▶ _Bloc de texte_
# # # # #
Pourquoi ne pas se limiter à la règle de raison ? Parce que l’analyse économique est complexe, contextuelle, voire contradictoire. Face à ces difficultés, le droit doit trancher pour conserver son caractère normatif (eh oui, sinon, ce n’est plus le droit). En définitive, le droit de la concurrence naît de la théorie économique (un juriste comprend il quelque chose à la concurrence à la base ?), tout en compensant ses limites en l’inscrivant dans un cadre juridique, destiné à rendre la justice (depuis quand les économistes portent-ils des robes ?).

Bon, maintenant qu’on a foutu les juristes dehors, je vous donne rendez-vous plus tard pour la suite. Le droit de la concurrence porte, dans un cadre national, sur les comportements des firmes sur les marchés. Dans le cadre européen, il ajoute un volet consacré aux aides publiques, qui sont susceptibles de fausser la concurrence dans le marché unique. On traitera essentiellement des questions liées aux stratégies des firmes, dans un cadre d’économie industrielle. Ce qui amènera à parler de la problématique des ententes entre firmes. Nous verrons que le droit de la concurrence distingue les ententes dites horizontales (entre firmes produisant le même bien) ou cartels, qui relèvent d’une règle per se (elles sont interdites car invariablement nuisibles, sauf aux yeux de certains libertariens) et les ententes verticales (entre entreprises clientes et fournisseurs, le cas le plus intéressant étant celui des producteurs et distributeurs) ou technologiques (qui visent à collaborer pour le développement de technologies communes ou concernent les échanges de brevets), qui relèvent elles d’une démarche reposant sur une règle de raison. Leur impact sur l’efficacité économique est contingente, ce qui nécessite une approche plus pragmatique. Pour justifier cela, nous présenterons les deux grandes écoles d’économie industrielle qui servent de base à l’analyse des politiques de la concurrence : l’école structuraliste et l’école de Chicago. Ce qui fera donc à ce stade deux questions-réponses. Une troisième portera sur la problématique des abus de position dominante. Pour le dire rapidement, dans l’optique de la politique de la concurrence, le fait d’occuper une position de force sur un marché n’est pas en soi un motif de condamnation. En revanche, ce pouvoir de marché, s’il est utilisé pour réduire ou contenir la concurrence est nuisible à l’efficacité économique et donc susceptible d’être condamné. Enfin, la politique de la concurrence s’intéresse aux concentrations, qui offrent le potentiel de devenir une firme dominante et ouvrent la voie à des risques en matière de concurrence.

L’objectif de cette série de questions/réponses est de montrer comment l’analyse économique donne un fondement au droit de la concurrence. A bientôt.
# # # # #
Éléments provenant d'une source de données:
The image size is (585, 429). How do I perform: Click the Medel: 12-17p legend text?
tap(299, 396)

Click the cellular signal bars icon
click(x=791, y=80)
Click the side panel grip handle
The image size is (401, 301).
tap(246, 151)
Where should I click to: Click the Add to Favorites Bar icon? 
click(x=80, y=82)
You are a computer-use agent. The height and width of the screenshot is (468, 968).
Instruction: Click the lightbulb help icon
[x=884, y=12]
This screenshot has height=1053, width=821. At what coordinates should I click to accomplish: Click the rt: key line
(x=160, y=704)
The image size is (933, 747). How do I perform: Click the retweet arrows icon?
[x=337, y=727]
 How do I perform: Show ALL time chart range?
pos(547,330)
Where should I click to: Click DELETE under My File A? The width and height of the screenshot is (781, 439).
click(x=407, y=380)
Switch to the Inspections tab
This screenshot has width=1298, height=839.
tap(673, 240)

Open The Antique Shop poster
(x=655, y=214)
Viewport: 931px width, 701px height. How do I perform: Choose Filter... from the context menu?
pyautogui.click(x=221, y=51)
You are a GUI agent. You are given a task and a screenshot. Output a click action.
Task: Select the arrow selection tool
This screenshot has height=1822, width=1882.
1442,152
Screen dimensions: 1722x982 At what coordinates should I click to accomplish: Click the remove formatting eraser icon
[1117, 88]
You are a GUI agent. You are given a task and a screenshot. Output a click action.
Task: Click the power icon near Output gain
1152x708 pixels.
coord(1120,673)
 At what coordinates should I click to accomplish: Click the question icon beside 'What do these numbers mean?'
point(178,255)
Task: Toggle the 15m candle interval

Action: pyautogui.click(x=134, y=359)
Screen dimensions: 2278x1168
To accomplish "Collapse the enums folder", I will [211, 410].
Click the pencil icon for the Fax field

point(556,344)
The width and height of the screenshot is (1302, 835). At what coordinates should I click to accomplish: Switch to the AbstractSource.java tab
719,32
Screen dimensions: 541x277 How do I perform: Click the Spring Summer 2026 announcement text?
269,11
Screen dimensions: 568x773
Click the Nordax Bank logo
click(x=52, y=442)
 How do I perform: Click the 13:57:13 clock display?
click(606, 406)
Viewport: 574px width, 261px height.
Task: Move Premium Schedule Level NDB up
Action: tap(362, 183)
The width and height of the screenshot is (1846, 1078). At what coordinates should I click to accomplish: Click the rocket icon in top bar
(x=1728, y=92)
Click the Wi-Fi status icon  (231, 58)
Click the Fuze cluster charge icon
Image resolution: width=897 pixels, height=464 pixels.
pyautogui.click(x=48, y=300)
# # # # #
▶ _Objectif_
Recopiez fidèlement le passage du texte sur le droit de la concurrence qui commence par « Pourquoi ne pas » et se poursuit jusqu'à « des robes ?). ».

▶ _Réponse attendue_
Pourquoi ne pas se limiter à la règle de raison ? Parce que l’analyse économique est complexe, contextuelle, voire contradictoire. Face à ces difficultés, le droit doit trancher pour conserver son caractère normatif (eh oui, sinon, ce n’est plus le droit). En définitive, le droit de la concurrence naît de la théorie économique (un juriste comprend il quelque chose à la concurrence à la base ?), tout en compensant ses limites en l’inscrivant dans un cadre juridique, destiné à rendre la justice (depuis quand les économistes portent-ils des robes ?).